The aim of hi-fi is not 'good sound' but 'authentic sound' - it sounds like the original sound. This can be determined scientifically by seeing whether people can distinguish reproduction from live instruments. Tests done this way indicated roughly what performance was needed from the electronics. Make the electronics a bit better than this and it is found that people can't reliably distinguish (by ears alone) between different electronics.

Note that individual preferences are not the issue - people may hate the sound of hi-fi and choose to buy something else. What they should not do is claim that their preferred distortion is somehow more authentic than the much smaller distortion which true hi-fi requires.
+1
But there's another thing, they don't want to believe you.
 
So until then, each of us will have our own preferences and thats the way it is.

but many arguments that contain this theme have logical problems - we all must share a great deal in our perception of natural sound, our individual neural nets already compensate for minor physiological variations - how else do musicians learn, then play together - why do audiences enjoy the results


then there is often the elide into recorded music home reproduction - I always smile at the "realism" comments
modern music recording is itself an interpretive art form with many "unnatural" manipulations from the performance venue vs isolated booths in a studio, to micing choices, thru mixing/mastering - and overwhelmingly the choices are made for commercial success - which entails exploiting audio illusions, cultural conventions, exaggerations, omissions, "hyper realism"
 
Since this topic has diverged for the moment into a discussion of speakers I will pose a question that has been nagging me for a while.

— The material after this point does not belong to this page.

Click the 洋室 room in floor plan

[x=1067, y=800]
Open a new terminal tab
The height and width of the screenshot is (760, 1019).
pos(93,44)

My main speakers are Klipsch Heresy (HBL) from 1976. The design was introduced in 1950 as far as I can find. I'm sure there were changes before the Heresy II in 1985, but I expect they were probably minor. Same for the HIII in 2005.

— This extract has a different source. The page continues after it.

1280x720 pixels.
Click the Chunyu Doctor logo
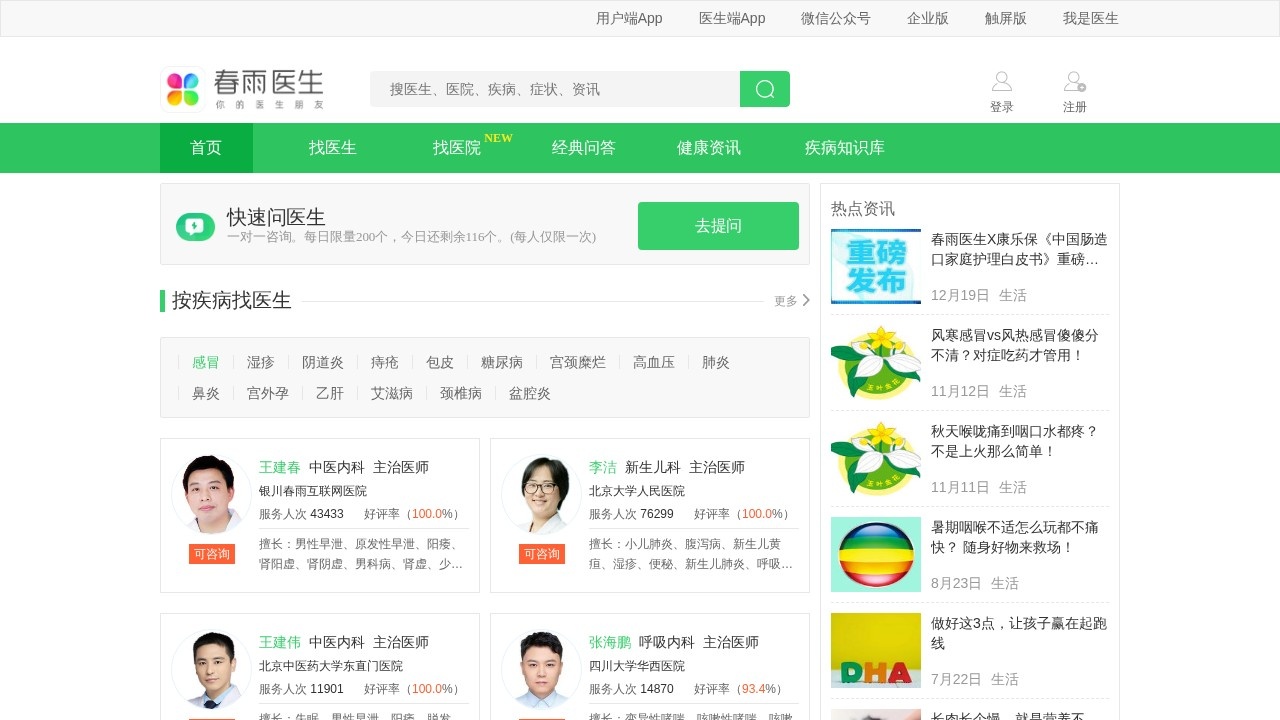243,89
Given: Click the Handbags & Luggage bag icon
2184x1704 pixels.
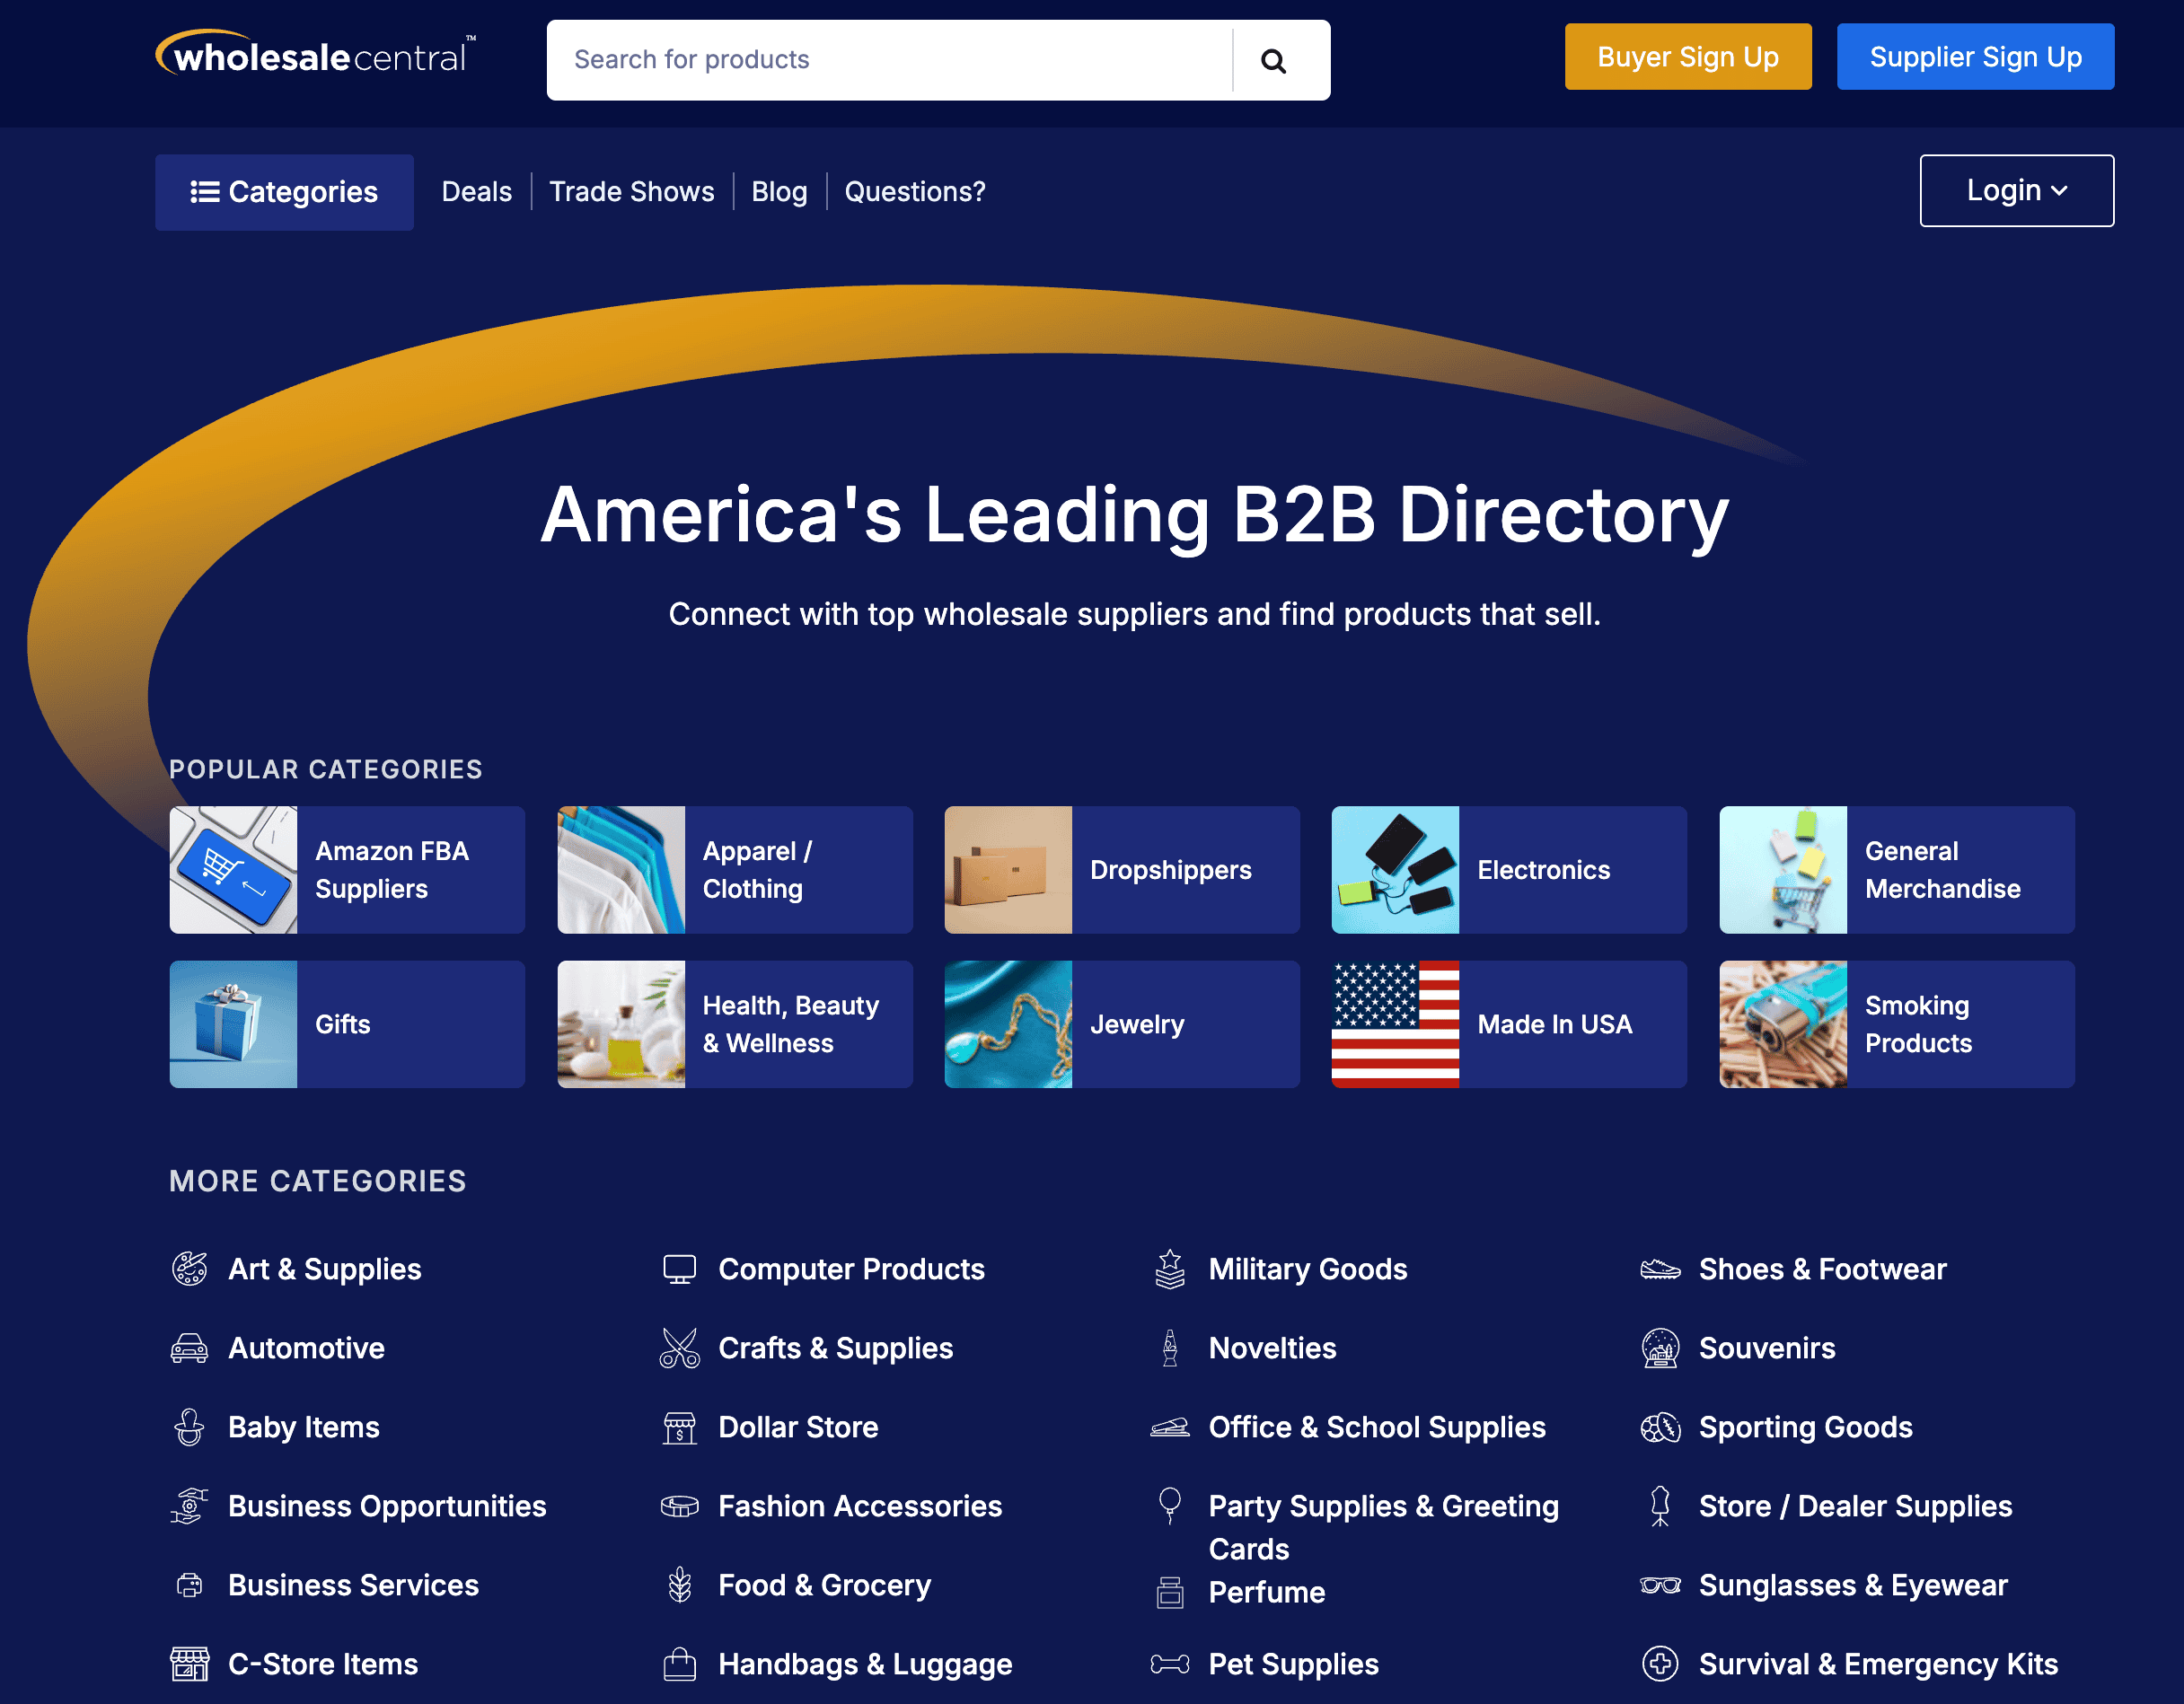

I know the crossover frequencies changed and efficency increased with each variant.

What I'm wondering about is the compatibility (optimal) for the different versions with respect to being driven by a tube amp vs SS. My suspicion is that part of the reason for change was to product a speaker more in tune with SS amps.

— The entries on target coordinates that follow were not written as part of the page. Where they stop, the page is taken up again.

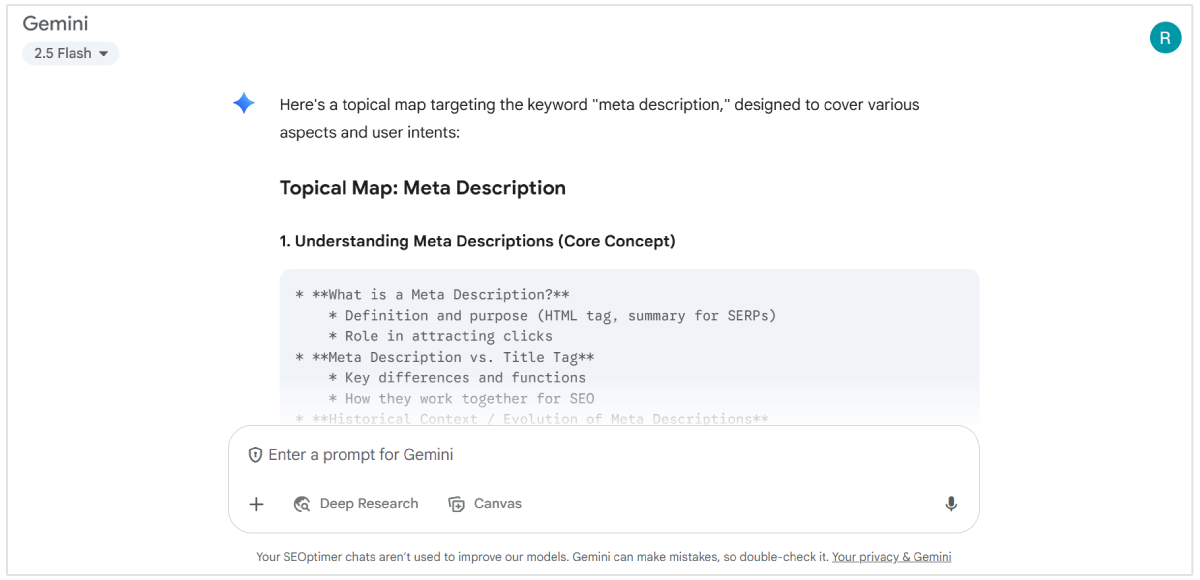1200x580 pixels.
Task: Toggle Canvas mode on
Action: point(485,503)
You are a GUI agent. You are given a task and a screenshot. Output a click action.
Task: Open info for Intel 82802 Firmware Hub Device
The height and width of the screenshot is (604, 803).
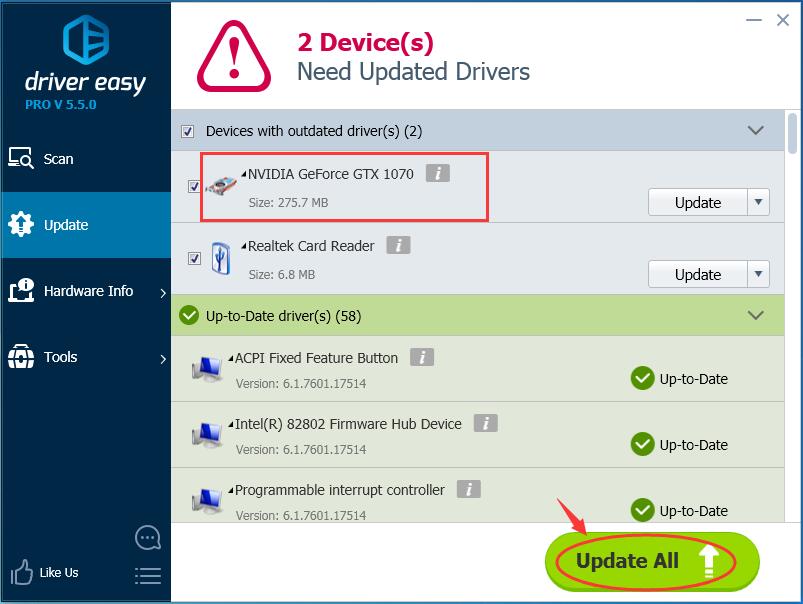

If this is so, then the first generation speakers are the best choice when a tube amp is to be used.
 
Most of the people suggesting the use of transconductance amps only do so with regard to driving single fullrange speakers. In this application they achieve everything that is claimed of them. However they advocate the use of balancing networks to smooth the response.

Shoog
 
People often bring up the red herring of much modern recorded music being quite artificial. All that means is that you should not use it for even informal evaluation of a hi-fi system. By all means use it to check your preferred 'sound'.

The reproduction I was talking about is a comparison between:
instrument or ensemble
vs.
the same, but heard via a microphone, amplifier, loudspeaker system.
This test shows what level of performance is required to satisfy most people. By 'satisfy' I don't mean 'nice sound' but 'indistinguishable from live music'.

If equipment is then safely superior to what the test indicates (to give a margin for error) then something which should be expected is that different examples of such equipment (i.e. different circuits, different measurements but still good enough) should be indistinguishable by ear alone. This is what seems to be found, with very few exceptions. Some of those exceptions seem to be due to listeners noticing correlated but irrelevant factors such as switching clicks. The whole picture is thus self-consistent.

Such equipment can then be used to reproduce both realistic music and highly processed music with a reasonable expectation that it will indeed simply reproduce it. Some people prefer something else, and that is their choice.

Remaining claims about difference probably fall into just a few camps:
1. a few listeners may really be much better at hearing; I suspect that this group does not include nearly as many DIYers or audio journalists as they fondly imagine.
2. lucky correlations, such as clicks.
3. the EM environment, which is difficult to control and test - few audio tests are done in screened rooms and in any case an amplifier must work in the real world of RF pollution.